No dia do meu aniversário havia na cidade
um show do Roberto Carlos. Levei a patroa e na
volta comemos pizzas com as crianças e um pessoal
que estava lá em casa.
A mala já estava arrumada e no dia seguinte
fui no início da tarde para São Paulo para embarcar
de noite para a fissura de anos.
A espera em Cumbica era angustiante, mas
aproveitei para decorar o “guia de viagem para
Nova York”. Tomei uns uísques e muito nervoso
fui para a fila de embarque. No avião, tinha uma
senhora sentada ao meu lado mas não consegui
conversar – depois do jantar desmaiei.
Acordei com as luzes acesas e os sacanas estavam
tocando New York, New York, com o próprio
Sinatra. Os comissários naquela luta contra o
tempo servindo o café da manhã e eu tentando ver
a chegada na cidade.
Que café, que nada!
Desci, entrei na fila da imigração e um típico
americano começa as perguntas. Mas é um sujeito
cordato, nada de muitos detalhes. Não durou mais
do que 10 minutos, carimbou o passaporte e fui
saindo.
Eufórico, quando me dei conta estava fora
do aeroporto. E só eu tinha saído por aquele portão.

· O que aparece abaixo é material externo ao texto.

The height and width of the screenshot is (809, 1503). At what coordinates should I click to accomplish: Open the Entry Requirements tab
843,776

Pouco depois das sete horas e o dia estava muito
bonito. Era um domingo.
Nada de táxi, de ônibus, nada, só carros estacionados.
Aí vem um baita de um cara, quase dois
metros, de terno preto e me aponta uma limusine
preta.
- How? – caprichei.
Cem dólares, me responde o sujeito.
- No, no!
Virei as costas e ele veio atrás. Fui por 60
dólares.
Só aquele passeio de limusine valeu a viagem.

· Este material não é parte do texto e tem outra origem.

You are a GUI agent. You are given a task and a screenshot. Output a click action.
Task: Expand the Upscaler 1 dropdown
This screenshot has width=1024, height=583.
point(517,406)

E ele falando o tempo todo, me mostrando,
apontando.
Quando paramos numa sinaleira ele me pediu
o endereço.
Claro, dei um papelzinho com o endereço do
Hotel America.
Ele me olhou com uma cara muito estranha.

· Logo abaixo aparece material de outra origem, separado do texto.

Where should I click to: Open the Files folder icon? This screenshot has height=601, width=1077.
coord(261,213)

Chegamos na rua 43 e fiquei impressionado
com o prédio do The New York Times. Dei os 60
dólares para o gringo imenso da limusine e não
tirava os olhos do edifício. Ao lado um misto de
mercearia e bar, onde, tinham me dito, o pessoal
da redação passava o tempo, comendo pizza. Aí
me liguei em olhar o Hotel. Alto, e lá em cima o
nome escrito em letras garrafais. A tinta estava
gasta. Entrei.
Na portaria só orientais. E no saguão só negros.
Eu era o único branco.
Dei o cartão de crédito e o china me deu uma
chave. Entrei no elevador e uma baixinha negra
entrou junto. A porta era daquelas que a gente
mesmo tem que fechar. Ela me pergunta se vinha
de New Jersey. Respondi um “no” para cortar o
papo.
O quarto era precário, mas tinha uma TV a
cabo e conferi se o chuveiro era bom. Os lençóis
estavam limpos e tentei dormir. Os olhos não fechavam
e resolvi sair. No saguão tinha ainda mais
negros.
Passei por uma passeata de judeus, tinha até
bandas, fantasias. Caminhei muito até chegar em
uma rua com mais de 10 quadras de barracas de
tudo que é tipo. Em alguns trechos, tonéis com refrigerantes
que desconhecia. Parei e vi que as pessoas
pegavam. Peguei uma latinha e era horrível.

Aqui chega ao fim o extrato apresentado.